Where does this illusion come from?

SLOMAN: We think the source of the illusion is that people fail to distinguish what they know from what others know. We’re constantly depending on other people, and the actual processing that goes on is distributed among people in our community.

In other words, someone knows how a toilet works: the plumber. And you know the plumber; or, even if you don’t know the plumber, you know how to find a plumber.

SLOMAN: It’s as if the sense of understanding is contagious. When other people understand, you feel like you understand.

You can see how the illusion of explanatory depth could be helpful in some scenarios — you don’t need to know everything for yourself, as long as you know someone who knows someone who knows something. But you could also imagine scenarios in which the illusion could be problematic.

SLOMAN: So we’ve shown that that’s also true in the political domain.

Sloman and his collaborator Philip Fernbach basically repeated the Rozenblit and Keil experiment, but instead of toilets and zippers, they asked people about climate change and gun control.

SLOMAN: We gave people political policies. We said, “How well do you understand them?” and “Please explain them.”

Unsurprisingly, most people were not able to explain climate-change policies in much detail. But here’s what’s interesting. The level of confidence in their understanding of issues, which participants were asked to report at the start of the experiment, was drastically reduced after they tried, and failed, to demonstrate their understanding.
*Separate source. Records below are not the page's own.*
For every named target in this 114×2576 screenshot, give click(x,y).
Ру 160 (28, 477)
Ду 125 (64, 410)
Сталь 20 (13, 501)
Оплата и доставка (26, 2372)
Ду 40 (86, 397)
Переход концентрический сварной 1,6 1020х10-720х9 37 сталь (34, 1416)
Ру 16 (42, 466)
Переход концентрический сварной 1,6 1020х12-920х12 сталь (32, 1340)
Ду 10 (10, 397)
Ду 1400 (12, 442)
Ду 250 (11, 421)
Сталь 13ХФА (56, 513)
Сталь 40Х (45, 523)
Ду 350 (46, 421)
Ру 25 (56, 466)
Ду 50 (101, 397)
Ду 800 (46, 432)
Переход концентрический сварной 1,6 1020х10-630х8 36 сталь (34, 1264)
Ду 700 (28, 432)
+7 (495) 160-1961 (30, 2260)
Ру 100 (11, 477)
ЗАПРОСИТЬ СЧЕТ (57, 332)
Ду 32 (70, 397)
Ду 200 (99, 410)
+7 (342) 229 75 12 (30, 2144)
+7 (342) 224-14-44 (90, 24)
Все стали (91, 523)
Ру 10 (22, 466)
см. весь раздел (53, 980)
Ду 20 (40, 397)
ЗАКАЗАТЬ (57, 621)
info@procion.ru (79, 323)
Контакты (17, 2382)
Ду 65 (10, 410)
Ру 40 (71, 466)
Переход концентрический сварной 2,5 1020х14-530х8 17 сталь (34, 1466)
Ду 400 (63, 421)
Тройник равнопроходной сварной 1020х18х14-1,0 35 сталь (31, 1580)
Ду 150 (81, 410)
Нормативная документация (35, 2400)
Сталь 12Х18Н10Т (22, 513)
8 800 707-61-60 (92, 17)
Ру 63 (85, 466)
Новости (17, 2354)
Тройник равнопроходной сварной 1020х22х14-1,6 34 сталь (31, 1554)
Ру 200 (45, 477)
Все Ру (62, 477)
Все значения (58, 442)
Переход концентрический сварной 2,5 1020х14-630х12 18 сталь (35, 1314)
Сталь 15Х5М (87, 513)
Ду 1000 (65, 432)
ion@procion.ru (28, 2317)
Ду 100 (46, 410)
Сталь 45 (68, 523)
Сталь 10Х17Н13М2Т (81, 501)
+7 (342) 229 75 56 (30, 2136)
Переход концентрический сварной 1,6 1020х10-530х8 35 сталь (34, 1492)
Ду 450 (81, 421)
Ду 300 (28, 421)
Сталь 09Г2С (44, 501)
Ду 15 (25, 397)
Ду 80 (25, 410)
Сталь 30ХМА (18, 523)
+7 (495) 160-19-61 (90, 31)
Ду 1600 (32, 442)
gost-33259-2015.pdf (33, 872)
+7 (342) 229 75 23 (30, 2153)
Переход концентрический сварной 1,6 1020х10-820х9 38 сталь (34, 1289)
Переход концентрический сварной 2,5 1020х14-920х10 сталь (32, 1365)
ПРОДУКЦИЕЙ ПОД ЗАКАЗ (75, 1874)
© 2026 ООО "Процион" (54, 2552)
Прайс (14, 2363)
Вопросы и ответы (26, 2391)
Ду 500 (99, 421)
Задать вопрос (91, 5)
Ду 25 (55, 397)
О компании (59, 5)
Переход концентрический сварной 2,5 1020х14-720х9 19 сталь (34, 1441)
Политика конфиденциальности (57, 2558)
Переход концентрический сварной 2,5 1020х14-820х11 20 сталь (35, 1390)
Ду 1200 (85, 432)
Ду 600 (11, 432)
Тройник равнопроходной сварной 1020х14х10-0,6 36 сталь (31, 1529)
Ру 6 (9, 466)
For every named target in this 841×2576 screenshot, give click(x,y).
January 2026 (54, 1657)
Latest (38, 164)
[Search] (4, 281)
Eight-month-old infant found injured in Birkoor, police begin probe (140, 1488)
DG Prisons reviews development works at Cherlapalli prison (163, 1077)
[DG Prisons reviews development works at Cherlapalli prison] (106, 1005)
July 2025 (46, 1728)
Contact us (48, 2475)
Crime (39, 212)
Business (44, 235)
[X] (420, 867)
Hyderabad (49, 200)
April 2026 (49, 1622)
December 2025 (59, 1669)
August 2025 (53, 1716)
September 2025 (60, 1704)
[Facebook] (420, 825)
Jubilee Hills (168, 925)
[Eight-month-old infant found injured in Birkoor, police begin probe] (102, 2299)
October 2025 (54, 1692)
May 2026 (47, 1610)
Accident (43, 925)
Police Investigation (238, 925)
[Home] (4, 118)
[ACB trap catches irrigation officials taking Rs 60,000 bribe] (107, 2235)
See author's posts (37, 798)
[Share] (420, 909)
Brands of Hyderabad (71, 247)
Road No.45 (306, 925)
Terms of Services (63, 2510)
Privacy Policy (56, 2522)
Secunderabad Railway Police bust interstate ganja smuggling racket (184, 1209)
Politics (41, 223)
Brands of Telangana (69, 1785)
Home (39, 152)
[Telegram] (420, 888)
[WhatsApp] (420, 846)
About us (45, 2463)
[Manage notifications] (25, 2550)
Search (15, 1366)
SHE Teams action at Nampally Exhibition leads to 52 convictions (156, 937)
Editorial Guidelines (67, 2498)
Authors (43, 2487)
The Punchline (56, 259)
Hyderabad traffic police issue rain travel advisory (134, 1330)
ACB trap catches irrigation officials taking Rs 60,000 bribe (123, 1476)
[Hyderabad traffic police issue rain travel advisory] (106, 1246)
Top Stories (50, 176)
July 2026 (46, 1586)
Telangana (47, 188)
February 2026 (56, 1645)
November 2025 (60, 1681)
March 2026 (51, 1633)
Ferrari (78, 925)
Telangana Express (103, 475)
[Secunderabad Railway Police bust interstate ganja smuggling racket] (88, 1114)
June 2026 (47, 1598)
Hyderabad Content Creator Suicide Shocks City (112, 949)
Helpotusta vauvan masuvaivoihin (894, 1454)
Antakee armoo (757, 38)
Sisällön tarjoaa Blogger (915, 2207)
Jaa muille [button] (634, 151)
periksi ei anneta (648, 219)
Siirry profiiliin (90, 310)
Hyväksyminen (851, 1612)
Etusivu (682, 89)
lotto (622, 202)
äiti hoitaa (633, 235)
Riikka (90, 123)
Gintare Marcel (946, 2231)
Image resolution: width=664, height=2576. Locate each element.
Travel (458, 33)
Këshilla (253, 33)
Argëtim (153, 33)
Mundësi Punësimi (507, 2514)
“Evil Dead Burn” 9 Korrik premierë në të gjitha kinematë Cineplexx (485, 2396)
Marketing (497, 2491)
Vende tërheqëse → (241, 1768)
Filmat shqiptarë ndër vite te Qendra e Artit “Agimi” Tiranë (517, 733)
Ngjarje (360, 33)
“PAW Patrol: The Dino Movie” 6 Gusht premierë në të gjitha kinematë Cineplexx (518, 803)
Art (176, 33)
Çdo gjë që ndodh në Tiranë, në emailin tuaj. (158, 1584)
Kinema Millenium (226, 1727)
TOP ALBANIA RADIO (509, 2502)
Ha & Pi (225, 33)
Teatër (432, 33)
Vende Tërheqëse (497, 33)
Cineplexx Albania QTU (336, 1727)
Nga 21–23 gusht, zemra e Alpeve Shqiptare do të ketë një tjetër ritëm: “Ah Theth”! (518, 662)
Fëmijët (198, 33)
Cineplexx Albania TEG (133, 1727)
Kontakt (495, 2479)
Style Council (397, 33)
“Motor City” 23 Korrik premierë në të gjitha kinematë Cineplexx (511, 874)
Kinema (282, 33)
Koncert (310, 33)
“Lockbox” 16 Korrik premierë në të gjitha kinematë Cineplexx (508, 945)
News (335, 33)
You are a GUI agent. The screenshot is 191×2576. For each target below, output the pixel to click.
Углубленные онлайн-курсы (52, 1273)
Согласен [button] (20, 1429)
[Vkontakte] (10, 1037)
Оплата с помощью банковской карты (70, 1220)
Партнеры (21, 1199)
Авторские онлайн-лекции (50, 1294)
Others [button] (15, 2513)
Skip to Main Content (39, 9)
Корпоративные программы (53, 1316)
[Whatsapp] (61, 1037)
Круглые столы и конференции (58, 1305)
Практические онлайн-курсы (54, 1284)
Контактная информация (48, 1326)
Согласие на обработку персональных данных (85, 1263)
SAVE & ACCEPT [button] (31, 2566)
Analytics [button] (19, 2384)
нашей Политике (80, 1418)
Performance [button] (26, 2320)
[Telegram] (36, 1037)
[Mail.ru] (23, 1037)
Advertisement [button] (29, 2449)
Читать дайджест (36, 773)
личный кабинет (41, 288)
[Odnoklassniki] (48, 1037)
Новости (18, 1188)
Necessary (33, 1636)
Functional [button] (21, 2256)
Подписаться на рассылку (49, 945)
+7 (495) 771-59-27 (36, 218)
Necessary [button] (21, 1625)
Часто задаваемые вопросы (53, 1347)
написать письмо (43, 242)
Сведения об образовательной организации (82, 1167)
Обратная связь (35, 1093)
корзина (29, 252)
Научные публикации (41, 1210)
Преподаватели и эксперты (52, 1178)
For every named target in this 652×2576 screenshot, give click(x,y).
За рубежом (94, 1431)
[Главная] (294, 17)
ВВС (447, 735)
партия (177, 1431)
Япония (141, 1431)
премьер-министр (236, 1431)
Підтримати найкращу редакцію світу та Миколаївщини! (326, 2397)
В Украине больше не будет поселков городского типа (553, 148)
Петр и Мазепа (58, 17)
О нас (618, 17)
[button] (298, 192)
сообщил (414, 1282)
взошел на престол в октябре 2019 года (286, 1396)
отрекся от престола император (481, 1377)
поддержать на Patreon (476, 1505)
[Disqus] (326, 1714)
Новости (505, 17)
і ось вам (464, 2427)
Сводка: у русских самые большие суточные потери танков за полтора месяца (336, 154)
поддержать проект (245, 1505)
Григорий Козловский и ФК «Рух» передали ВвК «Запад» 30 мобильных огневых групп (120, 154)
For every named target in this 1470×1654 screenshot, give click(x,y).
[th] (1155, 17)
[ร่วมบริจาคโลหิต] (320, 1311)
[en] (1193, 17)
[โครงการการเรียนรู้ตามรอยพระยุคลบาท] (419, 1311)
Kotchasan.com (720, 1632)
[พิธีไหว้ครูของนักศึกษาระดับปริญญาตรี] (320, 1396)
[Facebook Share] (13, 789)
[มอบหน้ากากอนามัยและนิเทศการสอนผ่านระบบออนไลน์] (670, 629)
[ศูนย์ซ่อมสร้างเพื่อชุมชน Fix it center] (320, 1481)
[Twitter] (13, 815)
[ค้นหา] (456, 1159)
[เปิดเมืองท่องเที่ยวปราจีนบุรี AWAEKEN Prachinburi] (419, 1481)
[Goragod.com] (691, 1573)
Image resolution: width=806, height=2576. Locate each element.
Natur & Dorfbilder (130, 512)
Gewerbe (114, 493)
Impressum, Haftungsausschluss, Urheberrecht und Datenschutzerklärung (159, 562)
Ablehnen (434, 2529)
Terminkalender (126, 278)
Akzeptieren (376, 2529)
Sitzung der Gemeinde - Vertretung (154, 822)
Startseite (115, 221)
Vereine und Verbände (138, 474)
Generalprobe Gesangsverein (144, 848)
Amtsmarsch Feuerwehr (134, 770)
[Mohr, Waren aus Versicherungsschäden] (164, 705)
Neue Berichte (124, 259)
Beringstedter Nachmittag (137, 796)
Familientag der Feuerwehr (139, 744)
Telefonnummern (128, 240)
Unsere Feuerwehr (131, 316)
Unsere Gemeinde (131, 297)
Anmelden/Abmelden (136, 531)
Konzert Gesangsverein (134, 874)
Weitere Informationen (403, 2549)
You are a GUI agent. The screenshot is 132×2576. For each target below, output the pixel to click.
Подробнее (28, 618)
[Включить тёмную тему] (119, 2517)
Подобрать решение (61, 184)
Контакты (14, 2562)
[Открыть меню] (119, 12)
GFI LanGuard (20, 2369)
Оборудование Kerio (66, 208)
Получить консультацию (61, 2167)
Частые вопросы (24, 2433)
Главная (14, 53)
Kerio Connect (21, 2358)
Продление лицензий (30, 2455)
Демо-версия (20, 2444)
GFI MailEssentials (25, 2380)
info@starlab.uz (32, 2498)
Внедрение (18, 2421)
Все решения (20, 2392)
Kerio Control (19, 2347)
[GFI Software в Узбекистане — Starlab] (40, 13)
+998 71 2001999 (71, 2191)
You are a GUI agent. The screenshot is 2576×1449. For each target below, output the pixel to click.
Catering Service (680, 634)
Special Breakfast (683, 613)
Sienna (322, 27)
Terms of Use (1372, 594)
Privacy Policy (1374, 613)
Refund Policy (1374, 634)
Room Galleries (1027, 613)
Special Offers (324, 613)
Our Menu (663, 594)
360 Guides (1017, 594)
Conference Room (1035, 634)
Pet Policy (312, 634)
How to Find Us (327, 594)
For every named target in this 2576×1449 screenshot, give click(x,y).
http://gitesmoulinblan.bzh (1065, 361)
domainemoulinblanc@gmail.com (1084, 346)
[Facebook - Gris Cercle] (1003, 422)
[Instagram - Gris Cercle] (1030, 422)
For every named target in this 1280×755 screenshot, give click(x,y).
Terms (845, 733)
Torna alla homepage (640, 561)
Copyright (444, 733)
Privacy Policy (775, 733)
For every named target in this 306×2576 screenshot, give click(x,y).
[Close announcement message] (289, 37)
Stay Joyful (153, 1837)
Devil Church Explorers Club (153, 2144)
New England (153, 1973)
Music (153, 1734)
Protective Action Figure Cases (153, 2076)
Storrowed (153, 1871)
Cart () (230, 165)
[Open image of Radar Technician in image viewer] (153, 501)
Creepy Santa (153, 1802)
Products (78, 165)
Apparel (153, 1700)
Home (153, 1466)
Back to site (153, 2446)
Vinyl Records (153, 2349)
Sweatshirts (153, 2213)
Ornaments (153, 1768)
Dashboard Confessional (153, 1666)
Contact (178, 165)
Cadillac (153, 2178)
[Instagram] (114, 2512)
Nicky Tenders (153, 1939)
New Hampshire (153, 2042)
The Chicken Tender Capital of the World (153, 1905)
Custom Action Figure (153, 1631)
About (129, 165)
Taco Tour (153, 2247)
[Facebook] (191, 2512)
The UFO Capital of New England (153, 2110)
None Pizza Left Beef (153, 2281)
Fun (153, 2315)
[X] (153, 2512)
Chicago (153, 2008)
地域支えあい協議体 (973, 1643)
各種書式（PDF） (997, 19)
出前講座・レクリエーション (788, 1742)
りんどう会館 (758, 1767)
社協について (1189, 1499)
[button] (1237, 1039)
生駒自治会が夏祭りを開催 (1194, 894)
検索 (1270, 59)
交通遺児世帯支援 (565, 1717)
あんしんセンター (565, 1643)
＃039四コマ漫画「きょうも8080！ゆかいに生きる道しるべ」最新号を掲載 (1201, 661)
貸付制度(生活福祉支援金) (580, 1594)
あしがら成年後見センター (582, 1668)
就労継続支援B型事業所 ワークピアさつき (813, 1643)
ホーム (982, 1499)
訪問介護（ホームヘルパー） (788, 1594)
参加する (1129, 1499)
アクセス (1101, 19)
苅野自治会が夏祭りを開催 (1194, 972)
SLOMAN: In other words, asking people to explain depolarized the group.

Now, was this a case of simply slowing down and thinking the issue through? Could it be that we’re often inflexible in our thinking simply because we come to conclusions too quickly? Apparently not.

SLOMAN: If instead of saying, “Explain how the policy works,” if what we said to them was, “Give us all the reasons you have for your view on this policy,” then we didn’t get that effect at all. That didn’t reduce people’s sense of understanding; it didn’t reduce their hubris.

DUBNER: The ability to change your mind — would you say that’s really important as a human?

SLOMAN: I see the mind as something that’s shared with other people. I think the mind is actually something that exists within a community and not within a skull. And so, when you’re changing your mind you’re doing one of two things: you’re either dissociating yourself from your community — and that’s really hard and not necessarily good for you — or you have to change the mind of the entire community. And is that important? Well, the closer we are to truth, the more likely we are to succeed as individuals, as a species. But it’s hard.

DUBNER: Do you think that most of us hold the beliefs that we do because the people around us hold those beliefs, or do you think we’re more likely to assemble people around us based on the beliefs that they and we hold?

SLOMAN: The former is more often true. That is, we believe what we do because the people around us believe what they do. This is the way humanity evolved. We depend on other people. And it’s not simply a matter of getting us to think more independently. I actually think that this is one of the major problems with the kinds of solutions people are talking about today for our current political problems. I don’t think the solution is give people the information they need.

Matthew JACKSON: More information can be good if it’s very well-filtered and curated, but that’s not easy to do in an unbiased way.